BERNA - L'iniziativa sulla neutralità verrà sottoposta al voto popolare da sola. Oggi, per la seconda volta, il Consiglio nazionale (con il risultato di 108 voti a 83) ha infatti detto no alla proposta dell'altra Camera, che voleva affiancarle un controprogetto diretto.
Il testo è già stato bocciato in prima lettura da entrambi i rami del Parlamento. In sospeso rimaneva la questione del controprogetto, dopo che il Consiglio degli Stati, malgrado l'opposizione della Camera del popolo e del Consiglio federale, per ben due volte si era espresso a favore di questa soluzione. Ora, con la nuova bocciatura al Nazionale, tale eventualità viene definitivamente accantonata.
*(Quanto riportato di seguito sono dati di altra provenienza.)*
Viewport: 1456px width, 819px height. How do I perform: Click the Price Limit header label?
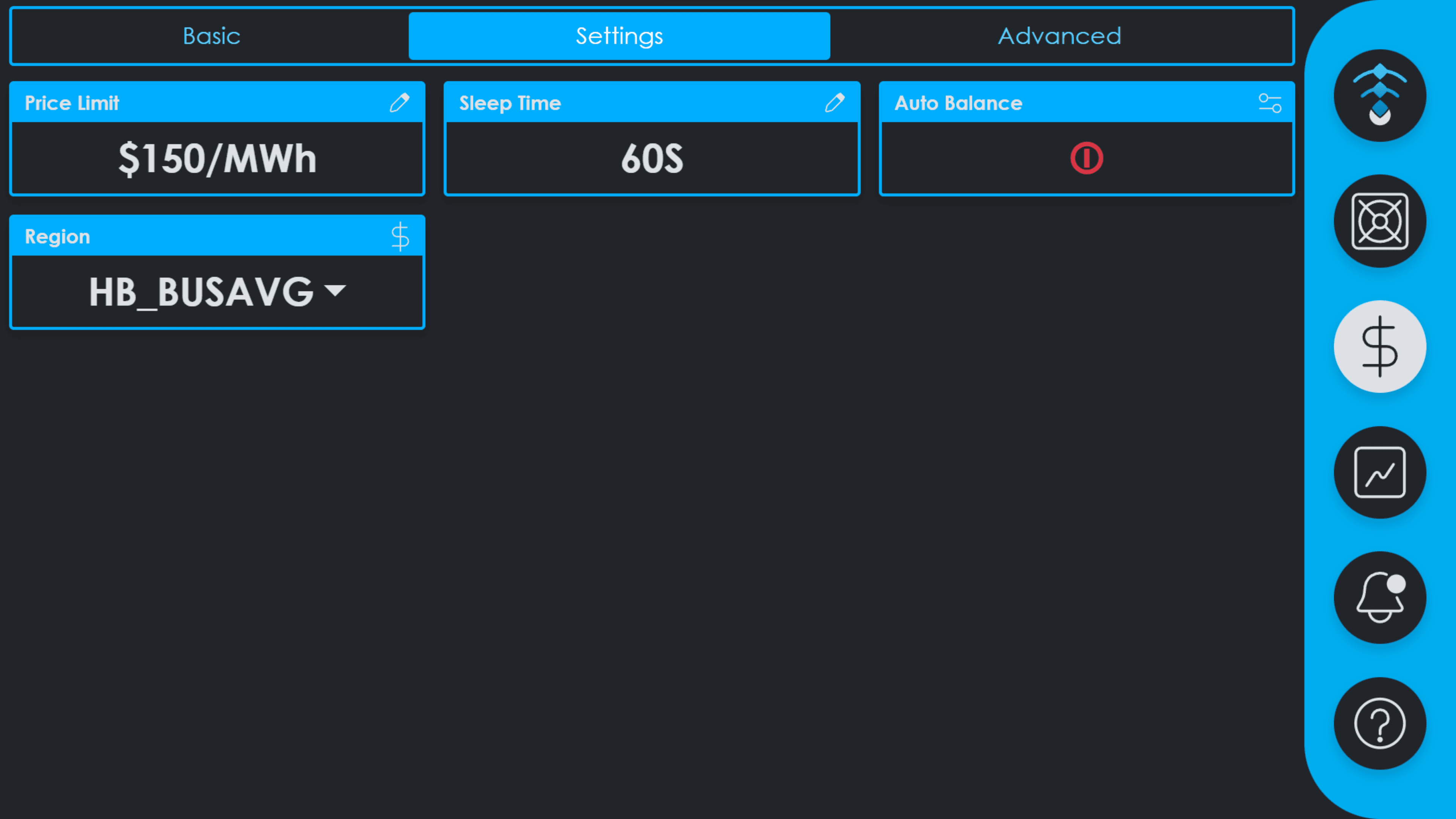tap(72, 103)
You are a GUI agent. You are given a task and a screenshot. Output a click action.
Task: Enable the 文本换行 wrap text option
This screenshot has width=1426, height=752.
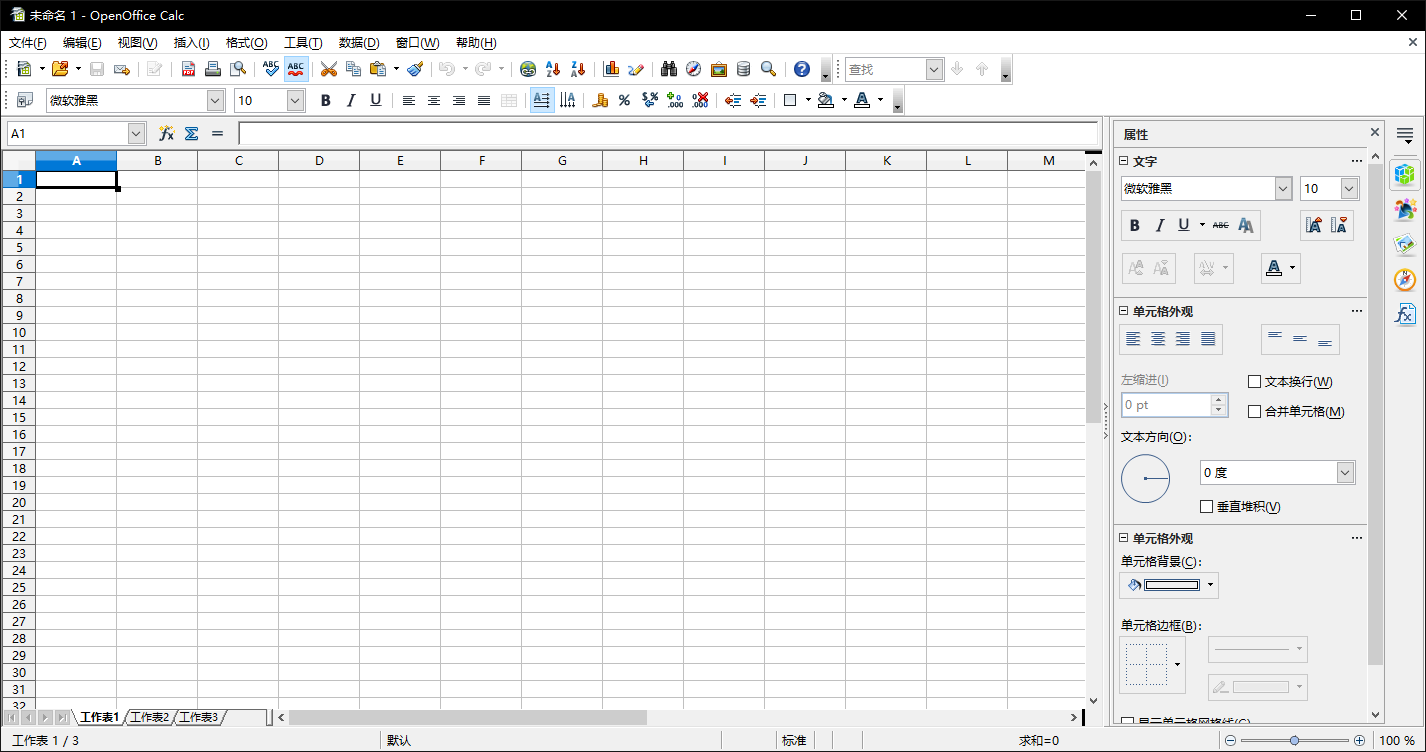[1254, 381]
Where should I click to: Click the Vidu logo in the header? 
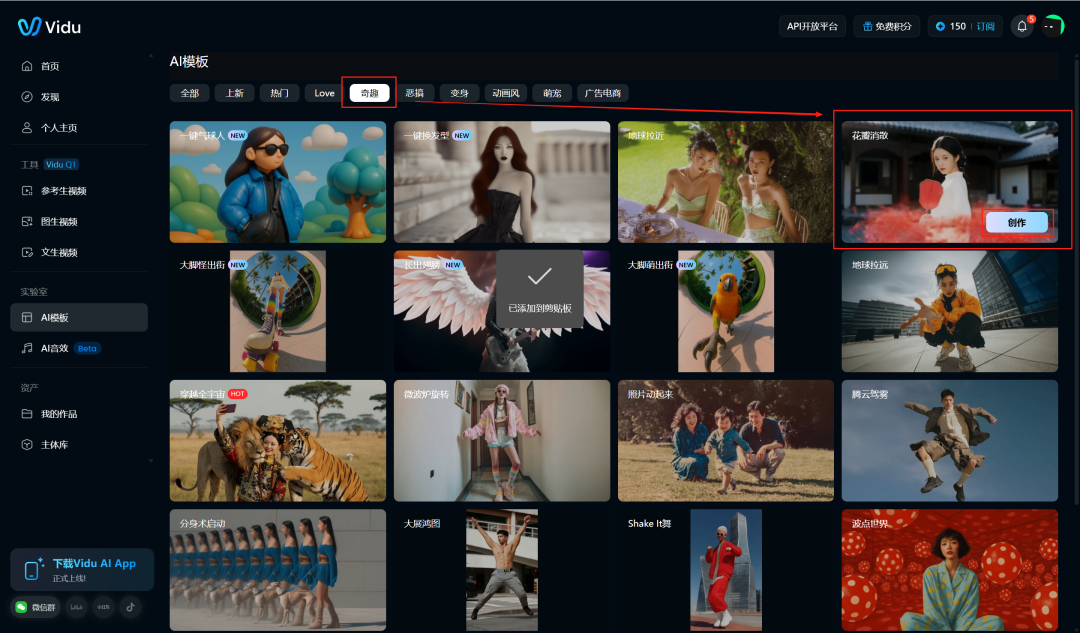(49, 26)
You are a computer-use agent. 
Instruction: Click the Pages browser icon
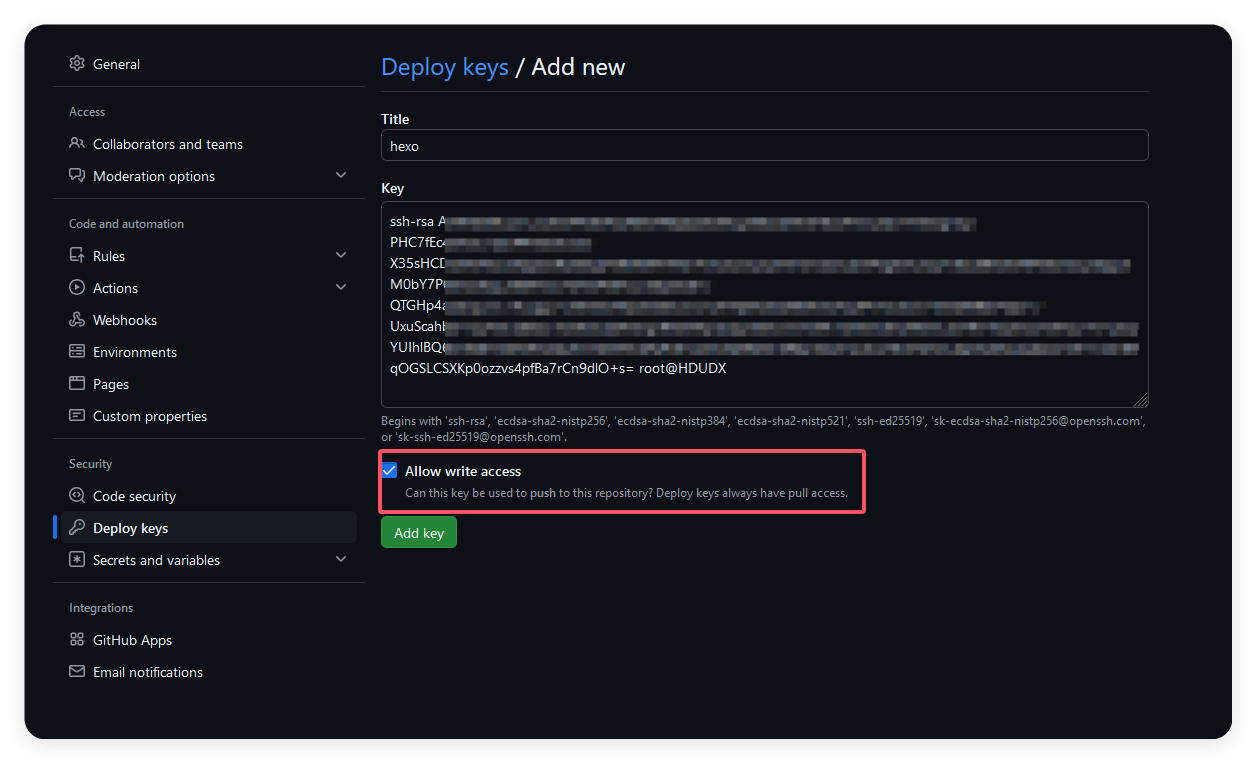pyautogui.click(x=77, y=384)
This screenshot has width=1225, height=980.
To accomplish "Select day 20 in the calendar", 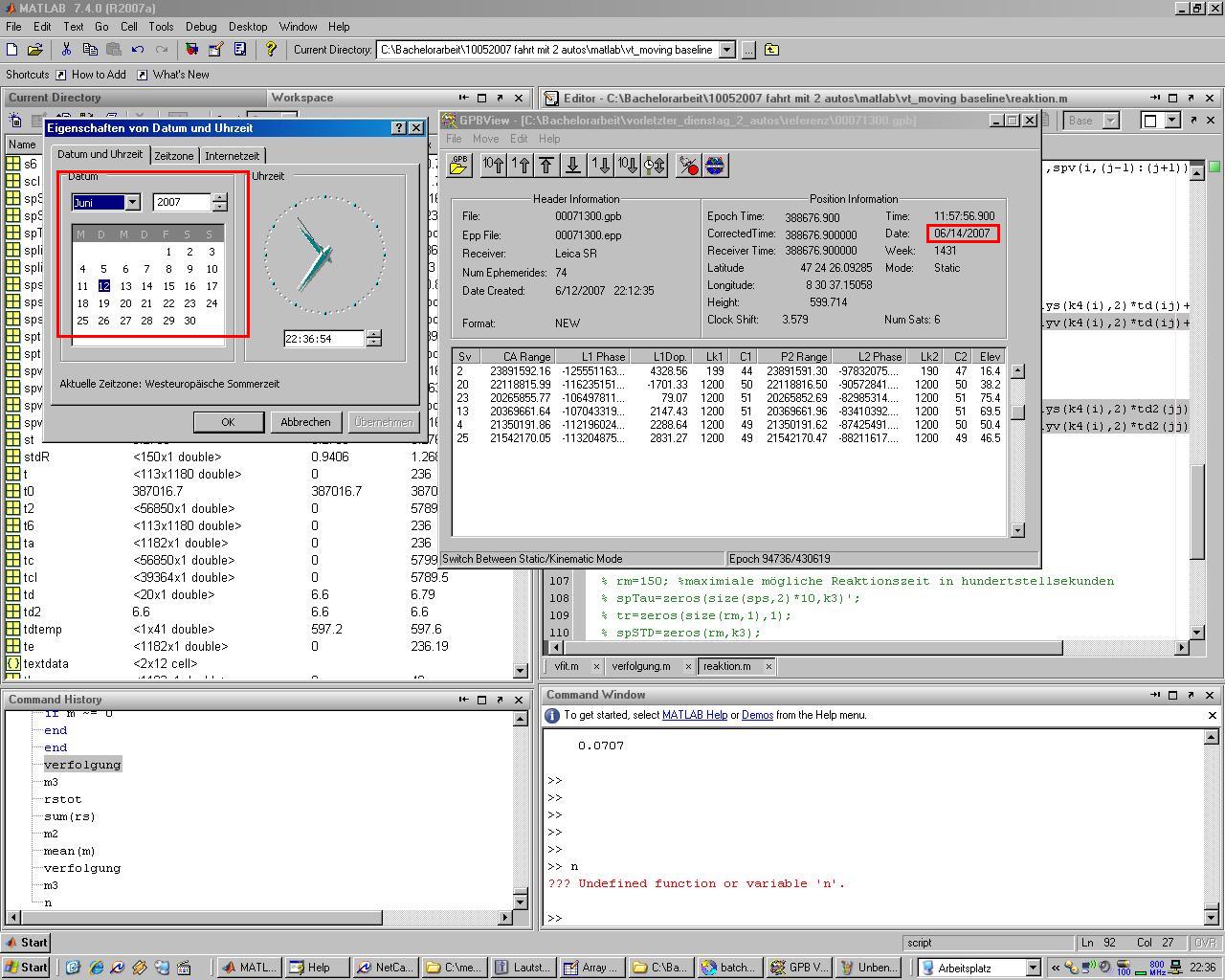I will click(125, 303).
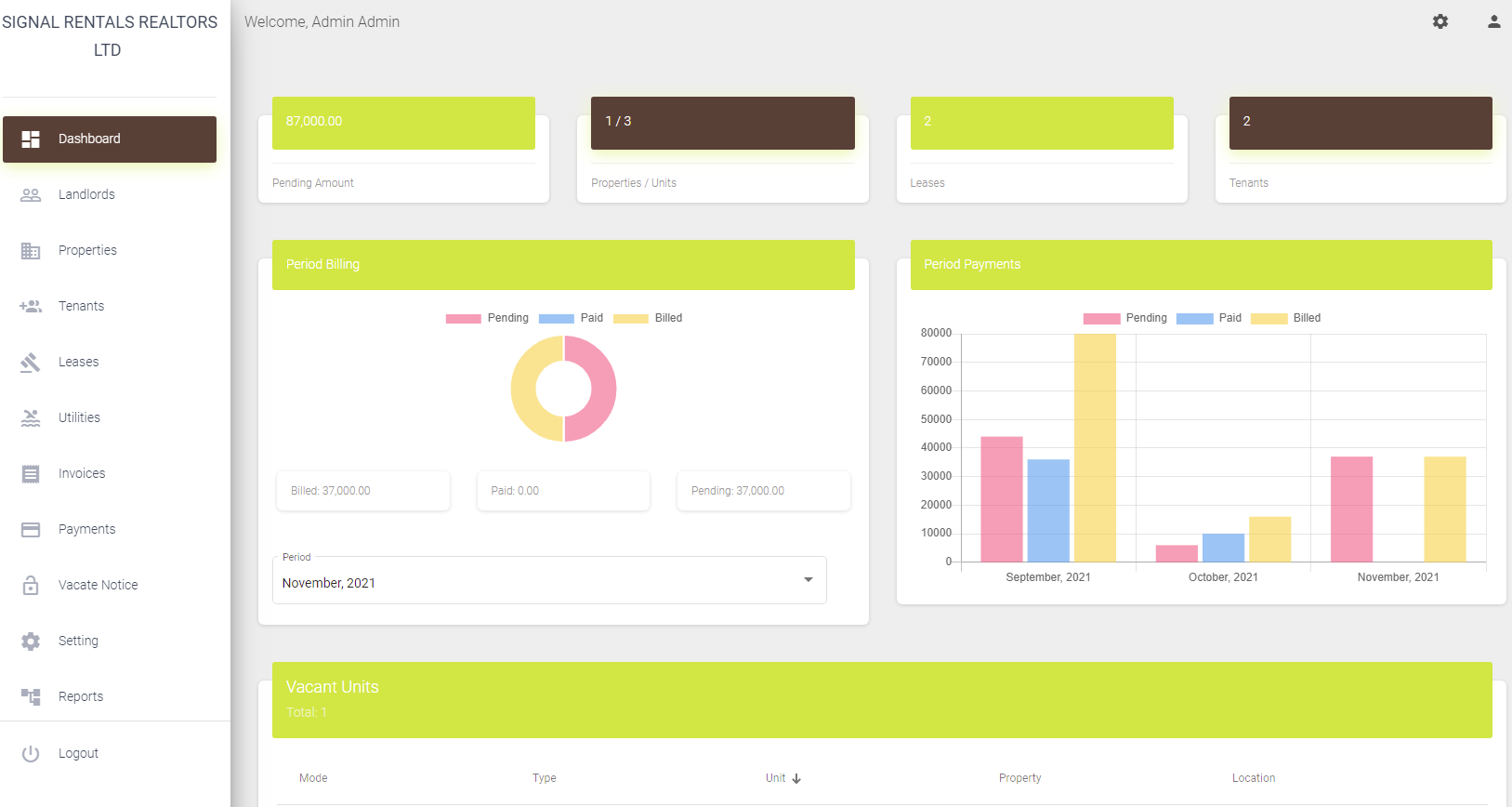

L'iniziativa, la cui denominazione ufficiale è "Salvaguardia della neutralità svizzera (Iniziativa sulla neutralità)", è stata lanciata da Pro Svizzera e da alcuni membri dell'UDC. Chiede di iscrivere nella Costituzione una definizione di neutralità, esigendo che Berna non aderisca ad alcuna alleanza militare o di difesa, salvo in caso di attacco diretto contro la Svizzera.
Il testo vuole che la Confederazione rinunci a sanzioni nei confronti di Stati belligeranti, al contrario di quanto fatto con la Russia dopo l'invasione dell'Ucraina.